Un regard Historique sur la Messe : III- Regard contemporain sur la messe

Quel regard pouvons-nous porter aujourd’hui sur l’histoire de notre Messe ? Un triple regard me semble-t-il : le regard de la foi, le regard de l’histoire, et le regard… de la bienveillance. Expliquons-nous.

Le regard de la foi permet de distinguer l’essentiel de l’accidentel, l’absolu du relatif. Nous avons vu, au début, en quoi consiste essentiellement, absolument, la Messe : en l’offrande véritable, par Jésus, de son Corps et de son Sang, pour le salut du monde, et cela par le moyen de deux paroles et de quatre gestes essentiels typiques du sacrifice : la présentation de l’offrande, sa bénédiction, sa fraction, et son partage en communion.

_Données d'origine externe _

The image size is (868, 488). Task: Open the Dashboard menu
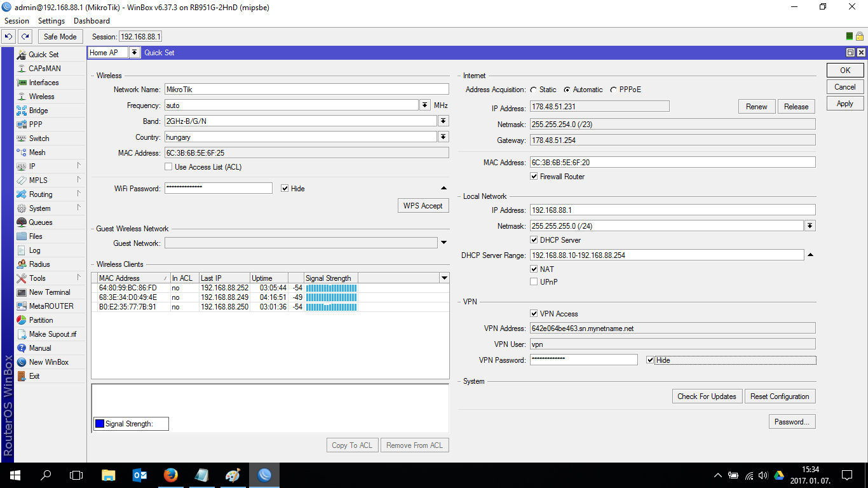(92, 21)
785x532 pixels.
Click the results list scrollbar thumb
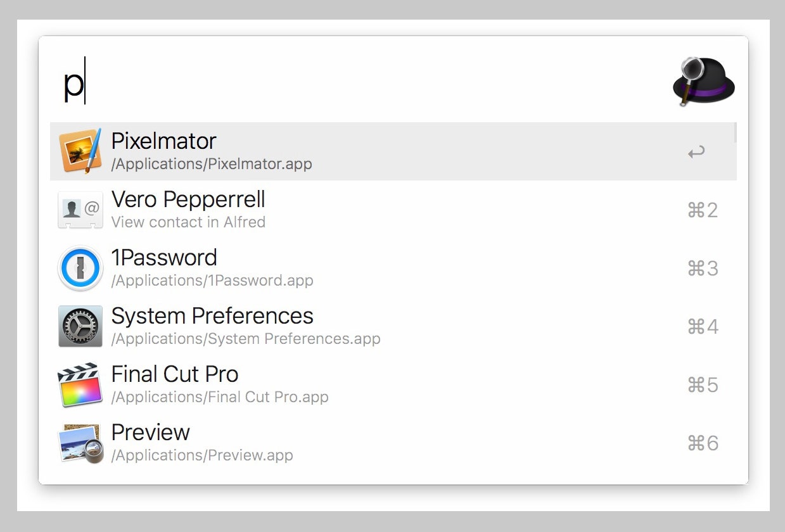735,132
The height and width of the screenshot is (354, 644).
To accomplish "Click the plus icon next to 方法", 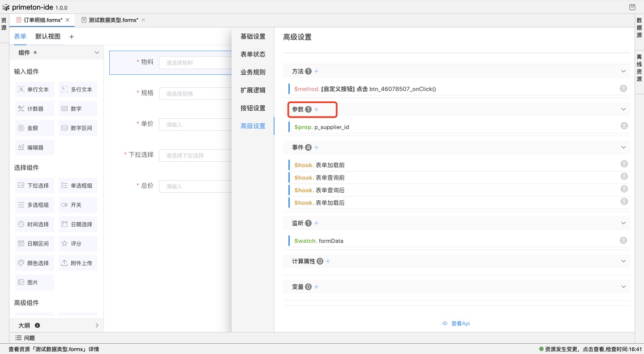I will [x=316, y=71].
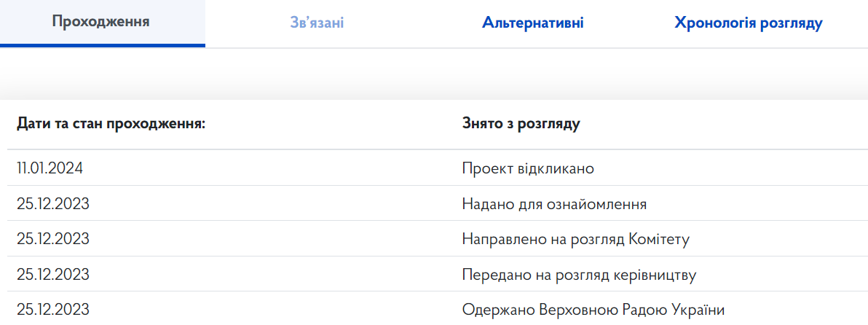The image size is (868, 325).
Task: Open the Зв'язані tab
Action: 317,23
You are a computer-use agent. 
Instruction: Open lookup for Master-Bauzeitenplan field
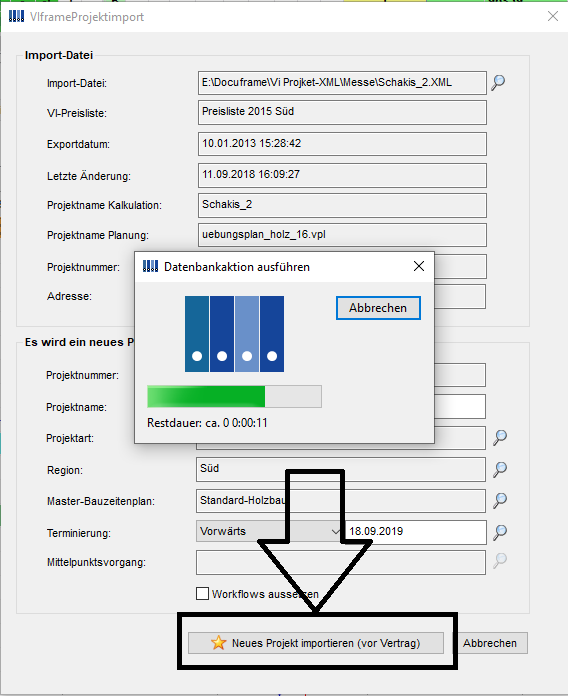click(x=500, y=500)
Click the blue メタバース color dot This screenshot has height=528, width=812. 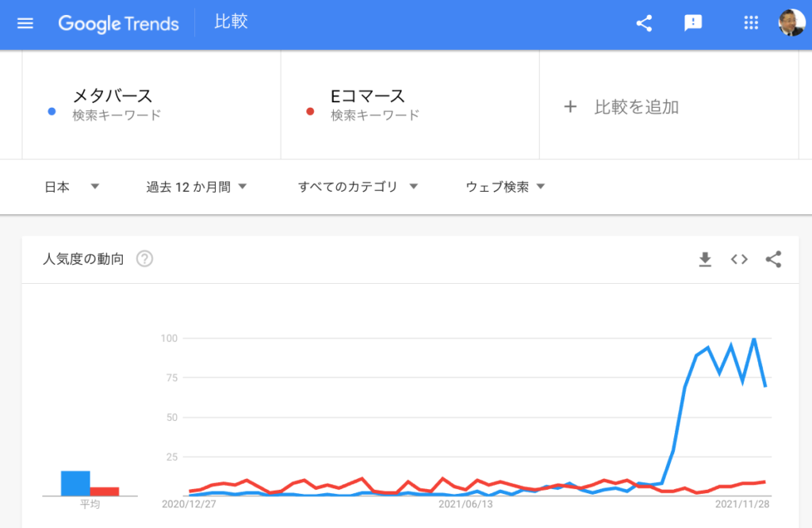[x=52, y=112]

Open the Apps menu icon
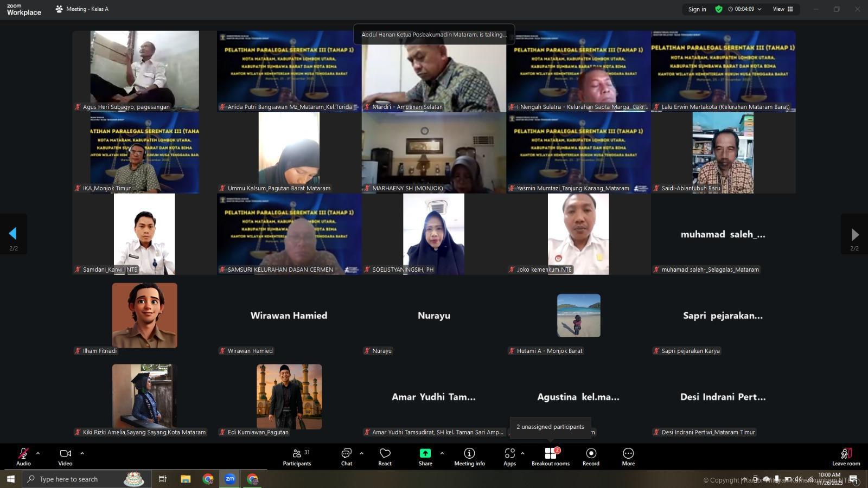(509, 457)

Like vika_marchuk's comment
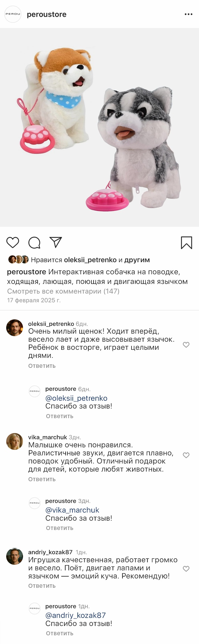(186, 455)
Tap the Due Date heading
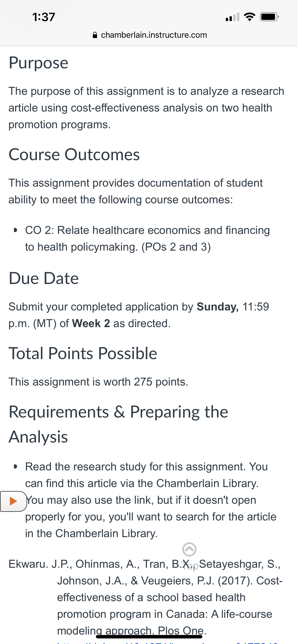 click(44, 278)
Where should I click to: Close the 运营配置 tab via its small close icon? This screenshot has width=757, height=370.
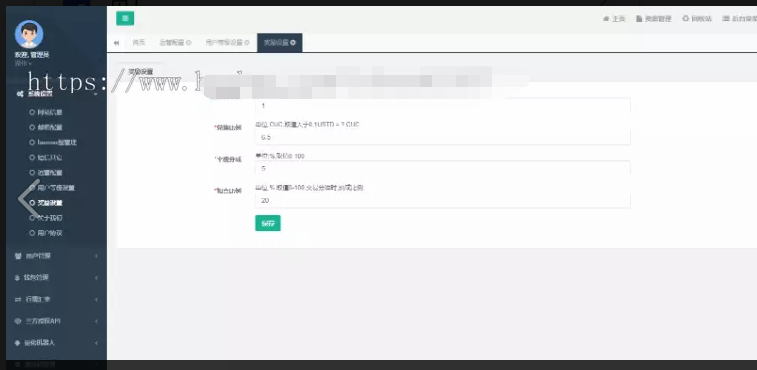[x=189, y=43]
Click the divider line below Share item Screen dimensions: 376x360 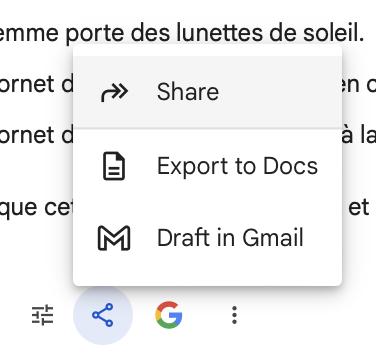(207, 128)
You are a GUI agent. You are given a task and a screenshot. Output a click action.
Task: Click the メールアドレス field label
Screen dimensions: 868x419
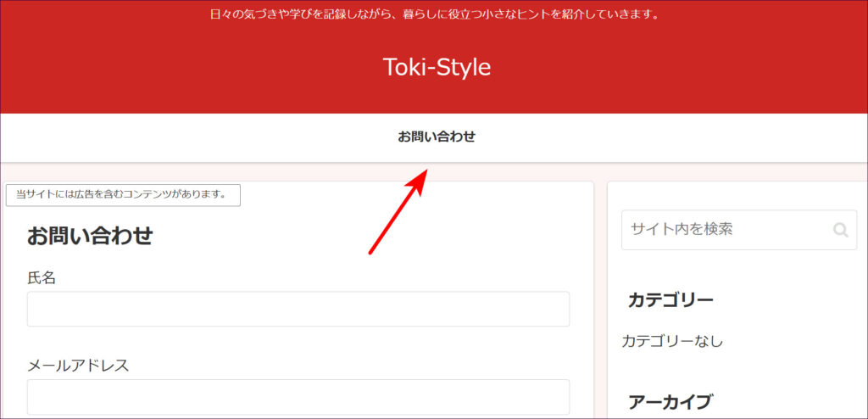78,366
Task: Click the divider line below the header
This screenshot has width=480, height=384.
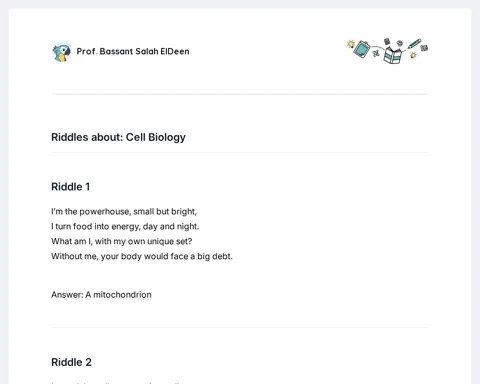Action: [240, 94]
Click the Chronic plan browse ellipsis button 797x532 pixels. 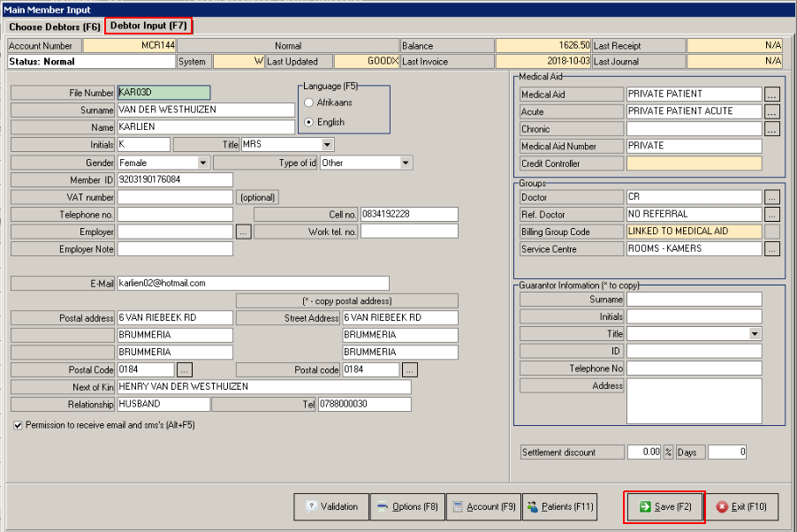pyautogui.click(x=772, y=129)
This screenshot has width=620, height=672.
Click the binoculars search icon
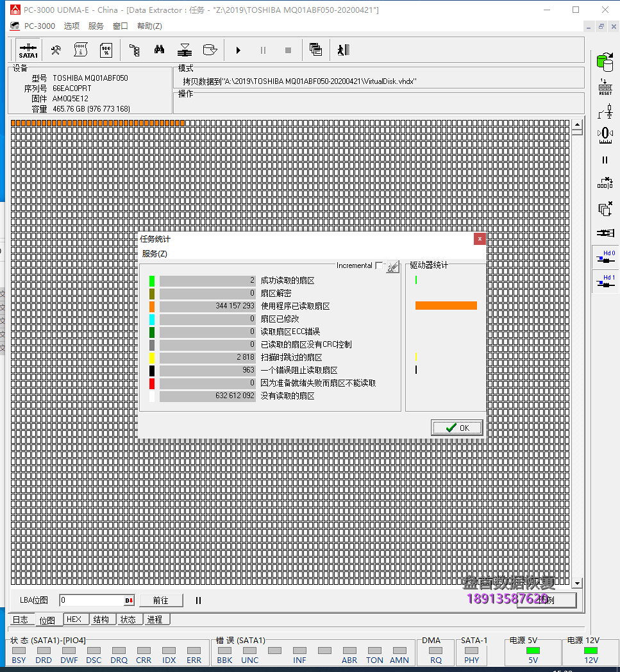(159, 50)
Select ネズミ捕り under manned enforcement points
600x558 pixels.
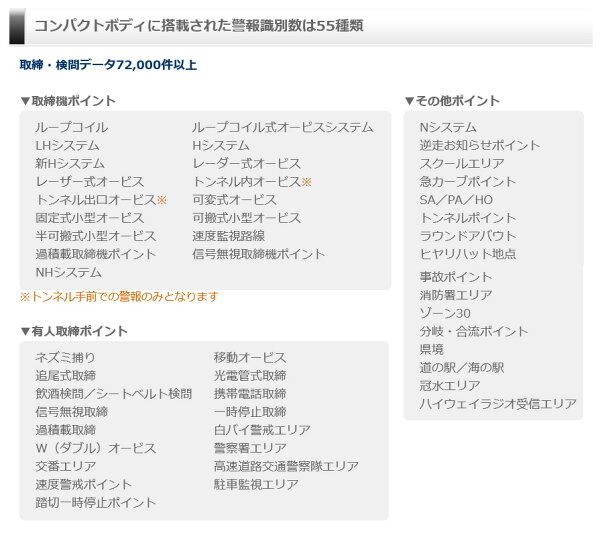click(66, 358)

Cela, à toute époque et en tout lieu, l’Église le réalise et, ce faisant, elle accomplit efficacement le commandement de Jésus : « Faites cela en mémoire de moi. »

Le regard de la foi permet aussi d’approfondir considérablement le mystère de la Messe qui, s’il est tout entier révélé au soir du Jeudi Saint, est un trésor dont l’Église n’aura jamais fini de contempler les richesses. Au cours de son histoire, au fur et à mesure qu’elle découvrait ce trésor, l’Église l’a défini dans une doctrine toujours plus précise, de sorte que sa foi dans l’Eucharistie, inchangée dans substance, s’est considérablement approfondie dans son expression.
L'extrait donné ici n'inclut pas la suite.